Lecture 2: Exponential Dispersion Family &
Generalized Linear Models

Deep Learning for Actuarial Modeling
36th International Summer School SAA
University of Lausanne

Author

Ronald Richman, Salvatore Scognamiglio, Mario V. Wüthrich

Published

September 8, 2025

Abstract
First, this lecture gives an introduction to the exponential dispersion family (EDF), which is the main family of distributions considered for regression modeling. Second, it introduces the framework of generalized linear models (GLMs).

1 Introduction

Overview

This lecture introduces the exponential dispersion family (EDF). The EDF is the most important family of distributions for regression modeling. Within this family, maximum likelihood estimation (MLE) is equivalent to deviance loss minimization. Therefore, this probabilistic framework gives us a foundation to select the objective function for model fitting.

This theoretical framework is then applied to the class of generalized linear models (GLMs). GLMs are the core regression models and they form the technical basis for more advanced regression tools like neural networks. In particular, in the next lecture, we are going to present neural networks as an extension of GLMs.

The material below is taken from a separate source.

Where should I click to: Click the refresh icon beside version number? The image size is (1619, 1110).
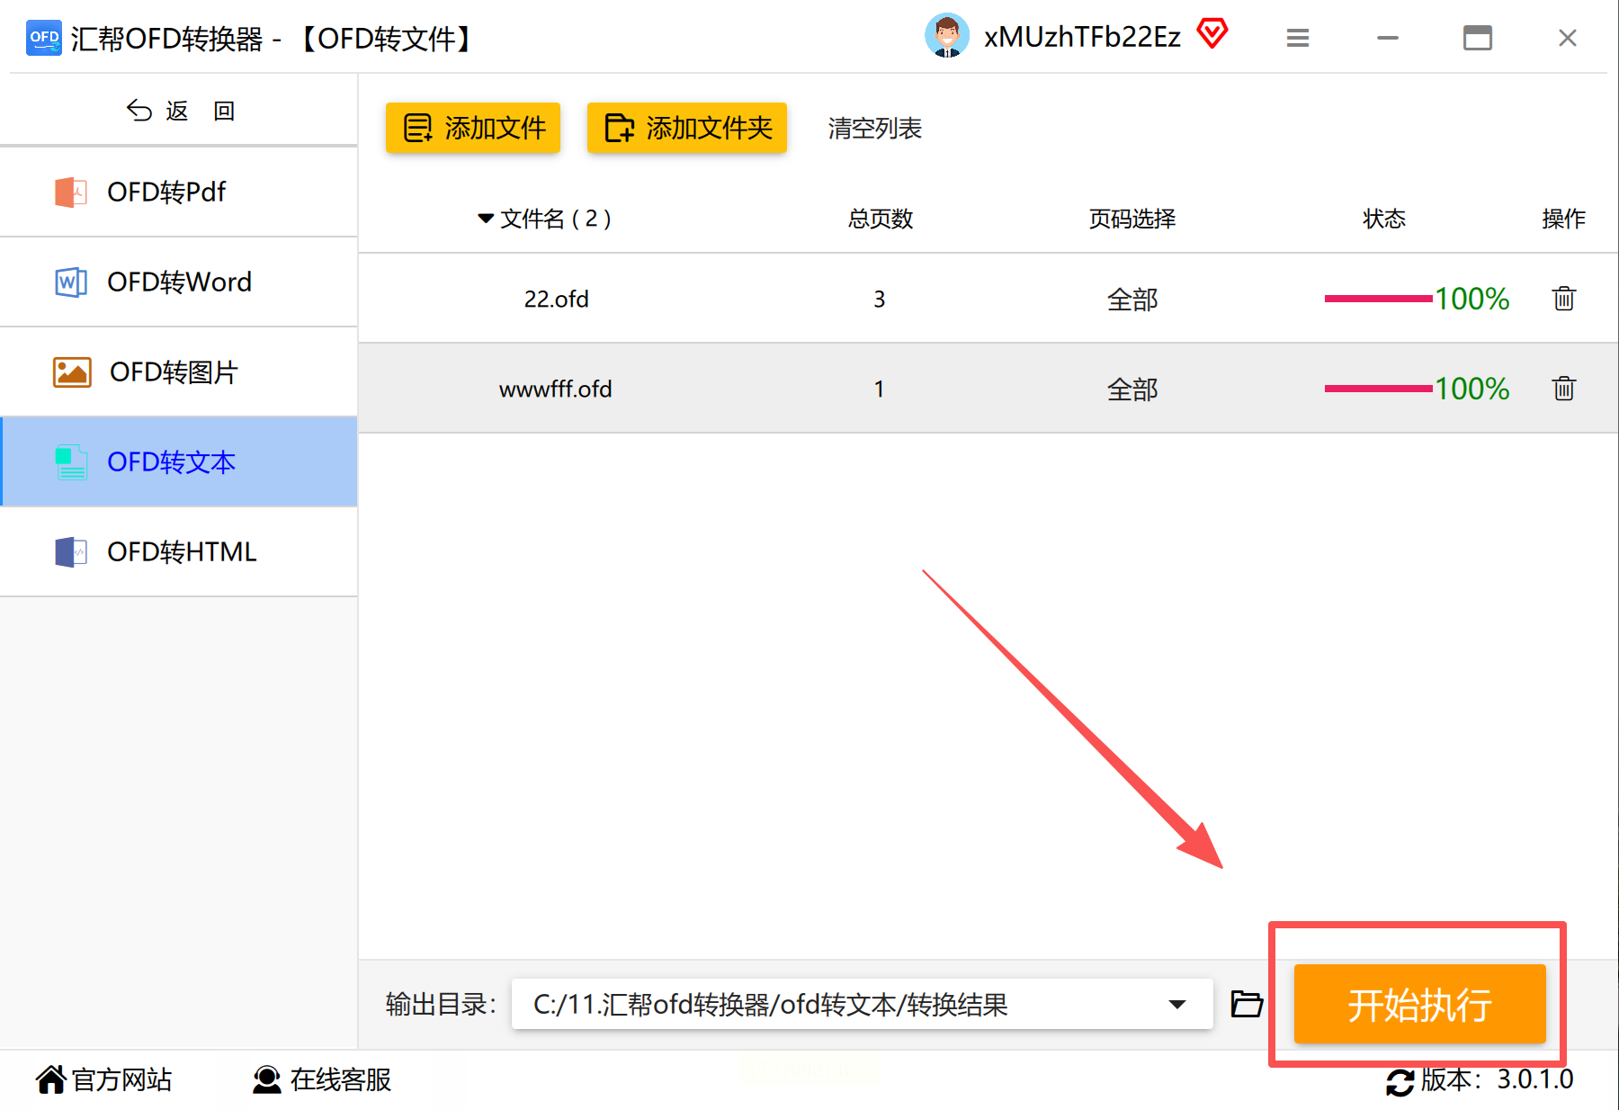[x=1400, y=1081]
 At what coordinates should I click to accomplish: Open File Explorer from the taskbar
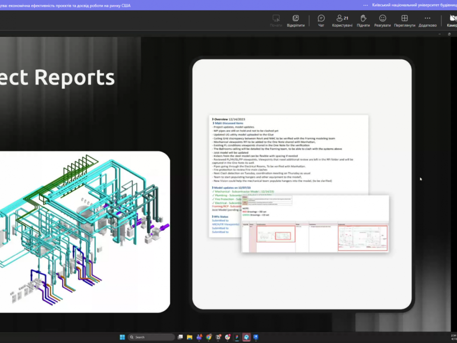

This lecture covers Chapters 1-3 of Wüthrich et al. (2025).

Desirable properties of actuarial regression models

  • Desirable characteristics of predictive models in insurance:

    1. provide accurate forecasts;

    2. smoothness properties so that forecasts do not drastically change, if one slightly perturbs the inputs;

    3. sparsity and simplicity; one aims for a parsimonious model;

    4. inner functioning of the model should be intuitive and explainable;

    5. good finite sample properties and credible parameter estimates;

    6. quantifiable prediction uncertainty;

    7. (manually) adaptable to expert knowledge;

    8. compliant with regulation, and one should be able to verify this.

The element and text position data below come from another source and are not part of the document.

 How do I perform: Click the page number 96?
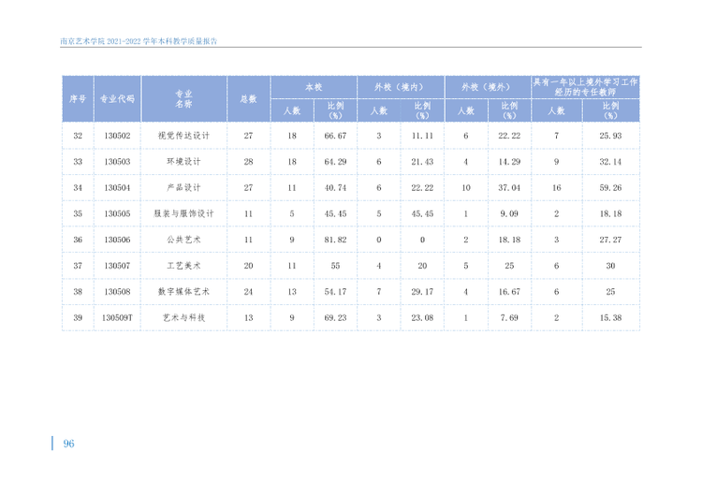tap(68, 444)

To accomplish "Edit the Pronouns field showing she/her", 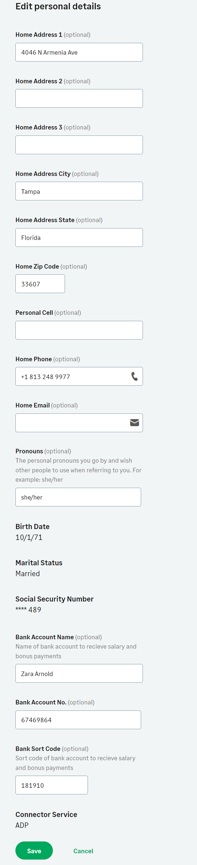I will (x=78, y=497).
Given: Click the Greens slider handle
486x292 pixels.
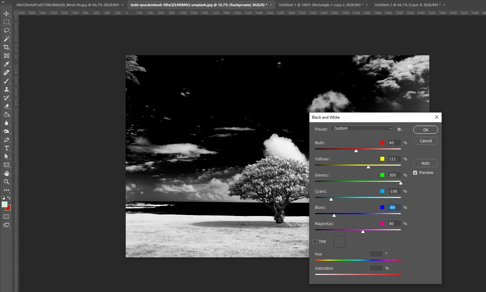Looking at the screenshot, I should tap(400, 183).
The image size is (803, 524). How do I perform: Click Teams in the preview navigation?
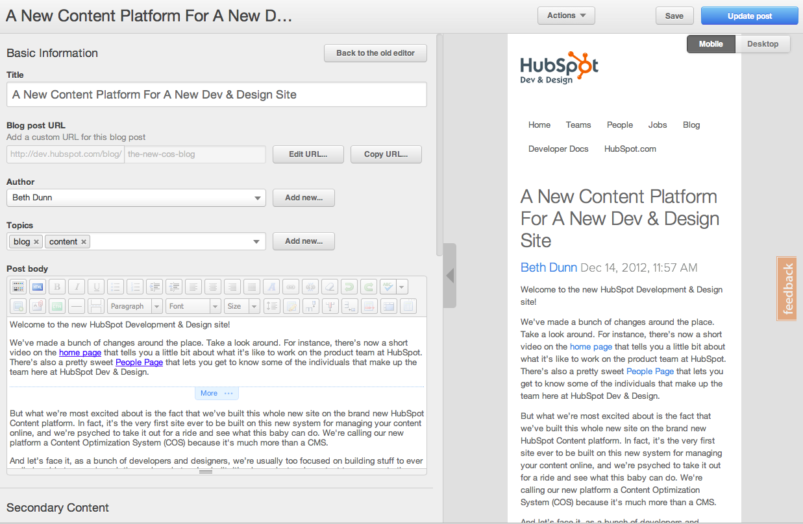click(578, 125)

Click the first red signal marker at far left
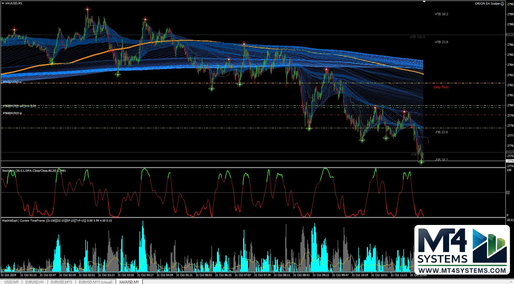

  • Typically, one needs to compromise among these requirements.

2 Exponential dispersion family

A random variable \(Y \sim {\rm EDF}(\theta, \varphi/v; \kappa)\) belongs to the EDF if it has a density of the form \[ Y ~\sim~ f_\theta(y) = \exp\left(\frac{y\theta-\kappa(\theta)}{\varphi/v}+c(y, \varphi/v)\right),\] with

  • canonical parameter \(\theta \in \boldsymbol{\Theta}\subseteq {\mathbb R}\),

  • cumulant function \(\kappa : \boldsymbol{\Theta} \to {\mathbb R}\),

  • dispersion parameter \(\varphi>0\),

  • weight/volume/exposure \(v>0\);

  • the meaning of the remaining terms is less relevant for our purposes.

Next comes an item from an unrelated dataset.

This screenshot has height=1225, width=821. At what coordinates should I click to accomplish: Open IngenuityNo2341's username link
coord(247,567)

2.1 Exponential dispersion family: main takeaways

The EDF definition looks a bit complicated, but there are only the following points that we need to take from this definition.

  • The cumulant function \(\kappa\) fully determines the specific type of distribution of \(Y\): it includes, e.g., the Poisson, gamma and Tweedie’s class.

  • The canonical parameter \(\theta\) is the model parameter to be estimated; the regression structure will enter this canonical parameter.

  • The mean is given by \[ {\mathbb E}\left[ Y\right]=\kappa'(\theta).\]

  • The variance is given by \[ {\rm Var}\left( Y\right)=\frac{\varphi}{v}\kappa''(\theta) %=\frac{\varphi}{v}\kappa''\left((\kappa')^{-1}(\mu_0)\right) .\]


  • Inverse function \(h:=(\kappa')^{-1}\) is the canonical link of the chosen EDF.

  • The canonical link \(h\) allows one to identify the mean and the canonical parameter of the selected EDF by \[ {\mathbb E}\left[ Y\right]=\kappa'(\theta)\quad\Longleftrightarrow\quad h\left({\mathbb E}\left[ Y\right]\right)=\theta.\]

  • This is one-to-one relationship between the mean and the canonical parameter, and we can use either of them for model fitting.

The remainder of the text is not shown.